1. Credit counseling, debt-management programs — it’s all the same.

Credit counseling involves helping consumers develop a budget and the discipline to make steady payments to clear their debt loads. In a word, it’s education.  Most of these individuals make a decent living, but at the end of the week don’t have enough money and don’t understand why.

Debt-management programs — or DMPs as insiders like to shorten it — are one tool in the credit counselors’ kit. Basically, the DMP plays policeman, taking your monthly lump-sum payment and distributing it to your creditors until the accounts stand at zero. They then close those accounts.  Less than 35 percent of the people who call consumer credit counseling agencies truly can benefit from a DMP.

 

2. Credit counselors can cut your monthly payments in half.

No such luck. This is a numbers fudging claim that holds true only in the narrowest of circumstances. For instance, if you miss two $200 payments on a $10,000 balance, the third month’s bill will make it $600 that you owe. DMP personnel re-age that bill, knocking your payment amount back to $200. You haven’t escaped anything — the missing money was merely tacked back onto the total owed.

And most folks who walk through his doors haven’t missed payments. These harried souls will see a bit of relief from an interest reduction, but by no means will they magically owe only half their bills.

3. Some agencies can negotiate lower DMP payments than others.

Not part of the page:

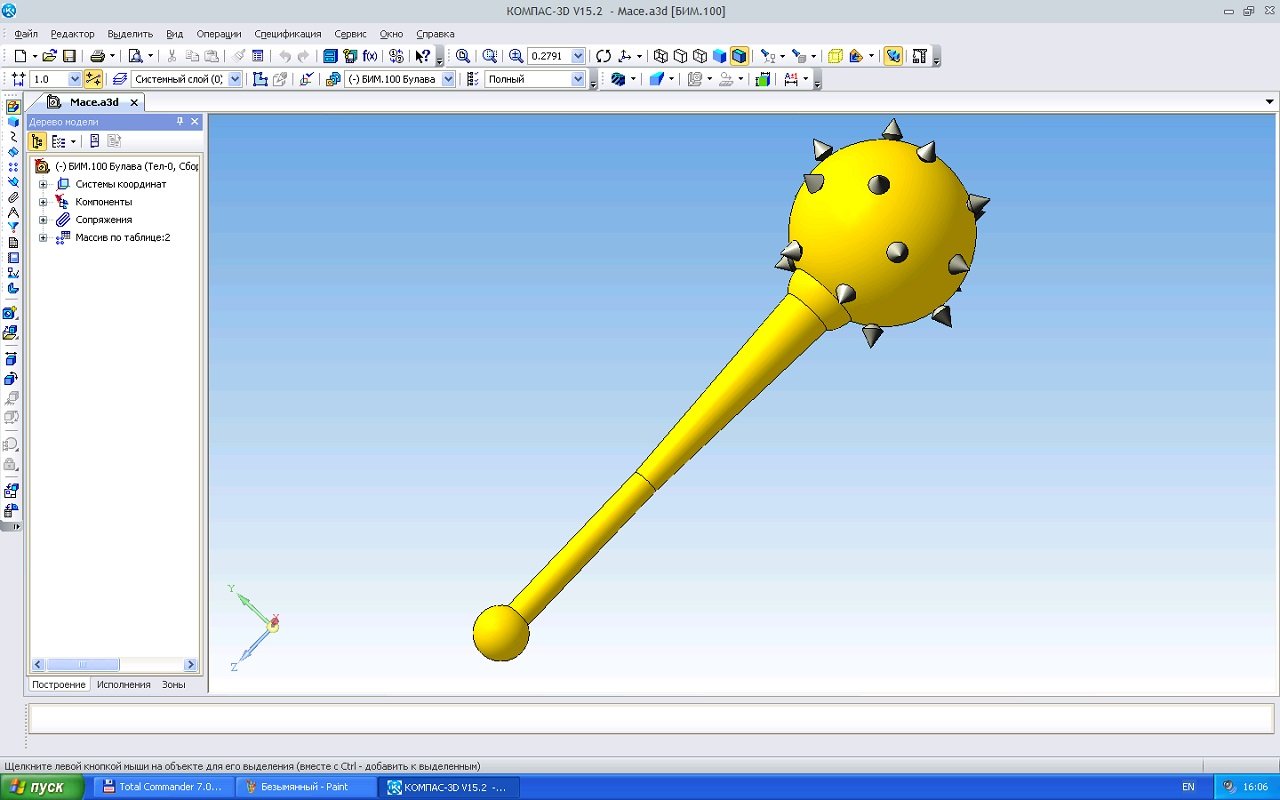Click the Print icon in the toolbar
This screenshot has height=800, width=1280.
[97, 56]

That would be true if these debt-management programs involved negotiation. They don’t. A majority of creditors have existing programs where they automatically shuffle off 95 percent of individuals enrolled in a DMP.

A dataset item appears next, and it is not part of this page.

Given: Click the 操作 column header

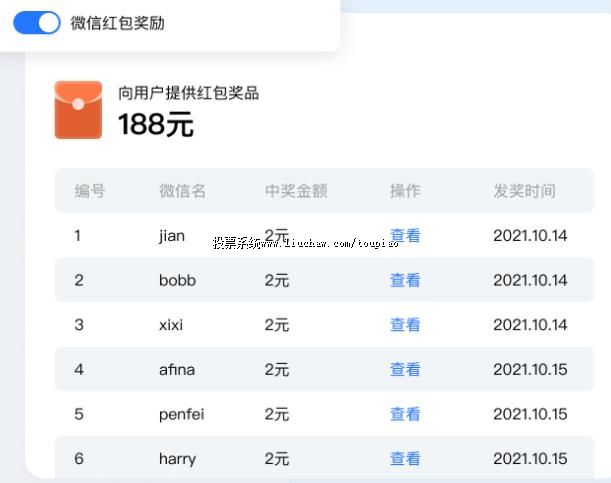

If a counselor indicates differently, you are in the clutches of a debt-settlement program. This version accepts your monthly lump-sum payments, but holds that money until creditors scream. At that point, the debt-settlement personnel negotiate to repay cents on the dollar. Your credit rating gets maimed in the process.

4. Debt settlement companies are the cheapest way to go.

Anyone introduced to a debt-settlement program needs to run hard in the opposite direction. It’s just wrong to make payments on an account and have the money sit in someone else’s pockets until the creditor gives up on the collection calls. The real skunks insert a clause in the contract that says if you miss a payment to the debt-settlement company; it keeps all the money in the ante as a fee.

Secondly, this route dings your credit history severely, as all those “pay us now” letters count against you, not the company. Finally, the amount the creditors forgive in the end is considered income for you, and you owe taxes on that amount.